▸ **PASSAGE FOR REVIEW**
8. Effects of Noise on Animals
48
Kryter (1994) reviewed studies on the effects of noise both on wildlife and farm animals.
None of these studies examine noise-induced hearing loss, but rather looked at effects of noise on
litter size, prevalence of wildlife, and milk production. Most of the studies were conducted to
examine the effects of airport noise, including noise from landings and takeoffs and sonic booms
near commercial and military airports, and noise from construction activities during laying of
pipelines across wilderness areas. Negative impacts on wildlife and farm animals, due to noise,
were not supported by the studies. In the airport studies, the absence of human activities in the
areas surrounding the high noise exposure zones appeared to be more important than noise,
resulting in abundant wildlife. Farm animals exposed to frequent sonic booms showed little or no
negative effects, again using such criteria as reproduction, milk production, and growth rate. No
study, however, has examined the effects of leaf blower noise on animals.
49
IV. POTENTIAL HEALTH AND ENVIRONMENTAL
IMPACTS OF LEAF BLOWERS
This section of the report synthesizes the information presented in the two previous
sections, hazard identification and health effects, and characterizes the potential health impacts of
leaf blowers on operators and bystanders. As discussed previously, there are no studies of the
health impacts of leaf blowers, and essential information is missing that prevents ARB from
preparing a quantitative risk characterization. There is, for example, no information on the
quantitative relationship between exposure to hazards from leaf blowers and adverse effects. The
size of the exposed population and the magnitude and duration of exposures are also unknown.
The goal of this section, then, is to point the discussion in directions dictated by the findings of the
two previous sections, and to raise questions about the nature of health impacts that may be
experienced by those exposed to the exhaust emissions, fugitive dust, and noise from leaf blowers
in both occupational and non-occupational settings.

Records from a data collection
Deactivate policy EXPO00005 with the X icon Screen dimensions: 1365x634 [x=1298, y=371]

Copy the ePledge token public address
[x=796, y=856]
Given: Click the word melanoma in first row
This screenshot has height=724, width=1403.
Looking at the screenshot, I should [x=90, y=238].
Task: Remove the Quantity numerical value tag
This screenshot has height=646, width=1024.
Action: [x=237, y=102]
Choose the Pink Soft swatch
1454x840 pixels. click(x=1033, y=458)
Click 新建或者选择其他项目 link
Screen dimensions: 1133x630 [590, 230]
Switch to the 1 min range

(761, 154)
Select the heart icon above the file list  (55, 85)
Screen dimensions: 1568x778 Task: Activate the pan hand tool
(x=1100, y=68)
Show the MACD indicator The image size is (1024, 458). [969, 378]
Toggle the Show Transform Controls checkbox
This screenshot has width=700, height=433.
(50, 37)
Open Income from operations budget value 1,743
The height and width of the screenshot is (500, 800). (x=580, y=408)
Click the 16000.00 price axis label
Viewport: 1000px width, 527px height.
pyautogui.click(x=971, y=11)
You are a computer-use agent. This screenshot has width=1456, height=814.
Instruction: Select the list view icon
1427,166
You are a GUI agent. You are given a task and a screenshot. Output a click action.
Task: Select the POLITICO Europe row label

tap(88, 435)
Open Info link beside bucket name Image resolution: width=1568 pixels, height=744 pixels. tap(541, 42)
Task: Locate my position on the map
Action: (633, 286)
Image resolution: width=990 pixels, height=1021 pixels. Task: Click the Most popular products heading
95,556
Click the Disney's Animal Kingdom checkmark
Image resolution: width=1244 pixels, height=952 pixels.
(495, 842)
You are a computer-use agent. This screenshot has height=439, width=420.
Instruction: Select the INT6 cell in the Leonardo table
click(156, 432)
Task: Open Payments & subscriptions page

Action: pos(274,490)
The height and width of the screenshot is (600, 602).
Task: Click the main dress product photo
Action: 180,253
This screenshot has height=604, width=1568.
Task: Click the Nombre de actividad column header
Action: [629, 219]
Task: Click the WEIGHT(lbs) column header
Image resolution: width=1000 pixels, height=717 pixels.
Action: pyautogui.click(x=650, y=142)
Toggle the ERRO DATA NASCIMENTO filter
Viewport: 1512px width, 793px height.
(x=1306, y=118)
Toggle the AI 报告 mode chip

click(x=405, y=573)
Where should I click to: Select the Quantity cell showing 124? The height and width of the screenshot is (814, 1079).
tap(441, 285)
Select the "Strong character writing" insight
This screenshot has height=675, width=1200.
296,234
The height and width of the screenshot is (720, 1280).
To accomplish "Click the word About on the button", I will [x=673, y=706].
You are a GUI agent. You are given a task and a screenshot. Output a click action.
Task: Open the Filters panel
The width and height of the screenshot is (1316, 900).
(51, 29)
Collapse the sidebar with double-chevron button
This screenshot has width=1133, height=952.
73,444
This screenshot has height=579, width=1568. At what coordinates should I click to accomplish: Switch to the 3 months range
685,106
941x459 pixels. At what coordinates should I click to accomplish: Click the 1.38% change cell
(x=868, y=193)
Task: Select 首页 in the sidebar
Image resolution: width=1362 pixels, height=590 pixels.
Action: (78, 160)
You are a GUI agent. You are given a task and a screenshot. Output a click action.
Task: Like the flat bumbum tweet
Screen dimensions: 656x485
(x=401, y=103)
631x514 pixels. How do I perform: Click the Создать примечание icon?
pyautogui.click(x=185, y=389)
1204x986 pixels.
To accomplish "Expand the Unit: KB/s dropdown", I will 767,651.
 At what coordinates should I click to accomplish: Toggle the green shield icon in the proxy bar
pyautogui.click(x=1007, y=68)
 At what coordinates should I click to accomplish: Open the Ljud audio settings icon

▸ **TASK TO CARRY OUT**
Please answer these questions on the leaf blower report excerpt:
(a) Instead of noise-induced hearing loss, what effects of noise did the studies reviewed by Kryter (1994) look at?
(b) In the airport studies, what appeared to be more important than noise?
(c) Which three things from leaf blowers does section IV name as sources of exposure?

▸ **WRITTEN SOLUTION**
(a) Litter size, prevalence of wildlife, and milk production.
(b) The absence of human activities in the areas surrounding the high noise exposure zones.
(c) Exhaust emissions, fugitive dust, and noise.